▶ [Prompt]: After finding the line containing "The width and height of the screenshot is (844, 462)." below, please output that line and each following one through the line containing "Given: Click the zoom in magnifier icon", exactly as written.

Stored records
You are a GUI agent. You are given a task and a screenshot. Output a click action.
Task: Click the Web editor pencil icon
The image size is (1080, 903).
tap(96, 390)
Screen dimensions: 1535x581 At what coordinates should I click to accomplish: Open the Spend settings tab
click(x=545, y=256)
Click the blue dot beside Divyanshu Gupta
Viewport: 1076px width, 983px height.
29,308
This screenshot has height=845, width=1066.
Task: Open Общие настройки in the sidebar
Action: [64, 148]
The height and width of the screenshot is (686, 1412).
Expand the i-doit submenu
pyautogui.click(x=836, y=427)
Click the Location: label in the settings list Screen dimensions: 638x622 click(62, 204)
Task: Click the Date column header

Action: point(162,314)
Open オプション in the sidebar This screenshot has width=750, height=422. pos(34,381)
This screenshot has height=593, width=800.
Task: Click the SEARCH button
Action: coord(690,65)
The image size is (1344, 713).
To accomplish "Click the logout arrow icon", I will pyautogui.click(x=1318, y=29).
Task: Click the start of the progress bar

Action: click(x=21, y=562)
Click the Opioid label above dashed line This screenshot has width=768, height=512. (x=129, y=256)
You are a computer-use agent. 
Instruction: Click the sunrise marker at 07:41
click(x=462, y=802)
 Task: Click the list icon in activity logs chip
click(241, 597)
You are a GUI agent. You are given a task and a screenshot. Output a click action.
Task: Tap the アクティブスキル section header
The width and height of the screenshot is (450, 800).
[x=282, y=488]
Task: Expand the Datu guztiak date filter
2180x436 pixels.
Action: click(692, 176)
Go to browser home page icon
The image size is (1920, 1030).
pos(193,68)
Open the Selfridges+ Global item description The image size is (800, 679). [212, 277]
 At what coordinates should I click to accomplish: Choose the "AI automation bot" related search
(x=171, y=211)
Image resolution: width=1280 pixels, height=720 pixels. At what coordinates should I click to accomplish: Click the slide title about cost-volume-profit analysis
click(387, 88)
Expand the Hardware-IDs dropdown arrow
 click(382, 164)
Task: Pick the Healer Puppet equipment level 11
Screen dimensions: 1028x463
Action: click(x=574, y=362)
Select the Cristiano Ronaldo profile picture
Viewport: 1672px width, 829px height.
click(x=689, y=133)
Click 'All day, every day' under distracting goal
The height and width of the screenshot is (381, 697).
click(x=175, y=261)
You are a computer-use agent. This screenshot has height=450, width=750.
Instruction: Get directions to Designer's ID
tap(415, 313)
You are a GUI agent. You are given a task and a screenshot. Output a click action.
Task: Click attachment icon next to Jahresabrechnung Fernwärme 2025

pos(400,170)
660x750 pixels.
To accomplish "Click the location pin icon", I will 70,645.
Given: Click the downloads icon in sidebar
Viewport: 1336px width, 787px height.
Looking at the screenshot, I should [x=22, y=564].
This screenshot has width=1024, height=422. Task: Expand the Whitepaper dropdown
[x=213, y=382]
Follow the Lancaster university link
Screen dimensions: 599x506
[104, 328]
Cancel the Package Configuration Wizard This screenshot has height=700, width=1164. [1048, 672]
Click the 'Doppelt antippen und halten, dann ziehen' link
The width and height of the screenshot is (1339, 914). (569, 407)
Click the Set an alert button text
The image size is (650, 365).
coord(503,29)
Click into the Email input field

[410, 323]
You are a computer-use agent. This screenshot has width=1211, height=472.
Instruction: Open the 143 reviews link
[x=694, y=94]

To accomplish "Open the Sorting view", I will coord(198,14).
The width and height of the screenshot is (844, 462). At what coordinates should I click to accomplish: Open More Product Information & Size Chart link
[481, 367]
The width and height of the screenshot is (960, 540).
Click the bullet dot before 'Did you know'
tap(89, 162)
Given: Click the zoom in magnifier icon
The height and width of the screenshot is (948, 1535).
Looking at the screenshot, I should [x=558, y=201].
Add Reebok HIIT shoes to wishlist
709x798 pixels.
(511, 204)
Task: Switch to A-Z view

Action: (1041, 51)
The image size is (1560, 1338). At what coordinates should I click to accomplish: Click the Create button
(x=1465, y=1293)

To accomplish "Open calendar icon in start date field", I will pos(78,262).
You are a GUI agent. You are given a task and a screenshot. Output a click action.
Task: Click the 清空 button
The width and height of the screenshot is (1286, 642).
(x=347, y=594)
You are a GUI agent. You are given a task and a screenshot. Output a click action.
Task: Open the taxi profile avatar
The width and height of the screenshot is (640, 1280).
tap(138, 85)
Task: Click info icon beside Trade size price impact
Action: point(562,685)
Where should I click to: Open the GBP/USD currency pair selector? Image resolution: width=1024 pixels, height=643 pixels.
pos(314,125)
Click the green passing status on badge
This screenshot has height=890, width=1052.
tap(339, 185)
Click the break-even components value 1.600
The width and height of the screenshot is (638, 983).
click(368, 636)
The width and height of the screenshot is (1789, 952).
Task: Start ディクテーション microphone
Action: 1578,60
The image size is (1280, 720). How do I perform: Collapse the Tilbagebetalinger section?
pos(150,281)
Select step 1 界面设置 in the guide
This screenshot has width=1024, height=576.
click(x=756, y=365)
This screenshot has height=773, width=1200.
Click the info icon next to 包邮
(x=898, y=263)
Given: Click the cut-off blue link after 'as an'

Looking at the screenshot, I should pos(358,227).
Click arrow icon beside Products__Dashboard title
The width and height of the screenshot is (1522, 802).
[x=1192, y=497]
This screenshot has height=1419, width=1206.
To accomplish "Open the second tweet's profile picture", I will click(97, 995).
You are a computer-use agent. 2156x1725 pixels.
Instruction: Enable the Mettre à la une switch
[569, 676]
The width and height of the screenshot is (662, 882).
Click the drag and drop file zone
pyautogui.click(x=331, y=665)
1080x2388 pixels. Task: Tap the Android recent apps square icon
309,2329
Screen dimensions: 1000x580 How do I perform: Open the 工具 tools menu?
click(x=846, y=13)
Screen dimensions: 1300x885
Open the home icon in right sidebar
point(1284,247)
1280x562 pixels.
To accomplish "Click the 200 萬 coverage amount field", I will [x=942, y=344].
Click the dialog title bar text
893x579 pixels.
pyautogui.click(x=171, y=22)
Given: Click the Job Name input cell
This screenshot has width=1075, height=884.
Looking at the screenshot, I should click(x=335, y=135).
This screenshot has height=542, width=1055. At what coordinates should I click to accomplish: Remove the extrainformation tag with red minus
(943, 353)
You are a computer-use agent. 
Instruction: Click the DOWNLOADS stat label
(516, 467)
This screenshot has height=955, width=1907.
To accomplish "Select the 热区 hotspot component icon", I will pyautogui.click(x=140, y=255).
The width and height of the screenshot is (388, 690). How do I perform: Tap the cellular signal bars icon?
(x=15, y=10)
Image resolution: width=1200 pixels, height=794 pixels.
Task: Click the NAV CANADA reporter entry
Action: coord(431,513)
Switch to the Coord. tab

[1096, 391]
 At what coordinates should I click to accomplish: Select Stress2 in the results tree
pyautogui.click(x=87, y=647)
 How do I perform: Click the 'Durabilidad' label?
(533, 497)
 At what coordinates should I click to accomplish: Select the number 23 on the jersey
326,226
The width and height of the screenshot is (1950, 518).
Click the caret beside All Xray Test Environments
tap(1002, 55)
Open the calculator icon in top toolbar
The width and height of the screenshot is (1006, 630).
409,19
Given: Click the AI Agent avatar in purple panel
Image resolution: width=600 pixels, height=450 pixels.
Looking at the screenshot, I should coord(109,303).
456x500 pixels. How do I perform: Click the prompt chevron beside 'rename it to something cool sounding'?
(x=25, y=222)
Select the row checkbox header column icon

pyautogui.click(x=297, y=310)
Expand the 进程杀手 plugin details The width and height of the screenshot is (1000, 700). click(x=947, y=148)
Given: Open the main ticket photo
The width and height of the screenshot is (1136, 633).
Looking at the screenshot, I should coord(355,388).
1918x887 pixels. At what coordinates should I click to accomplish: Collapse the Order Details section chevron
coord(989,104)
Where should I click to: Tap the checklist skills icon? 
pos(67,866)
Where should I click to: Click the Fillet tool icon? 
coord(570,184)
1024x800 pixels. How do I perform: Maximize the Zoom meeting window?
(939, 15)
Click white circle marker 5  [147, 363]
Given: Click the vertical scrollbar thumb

▶ [Reply]:
The width and height of the screenshot is (844, 462). At what coordinates should I click to accomplish: Open More Product Information & Size Chart link
[481, 367]
The width and height of the screenshot is (960, 540).
Click the bullet dot before 'Did you know'
tap(89, 162)
Given: Click the zoom in magnifier icon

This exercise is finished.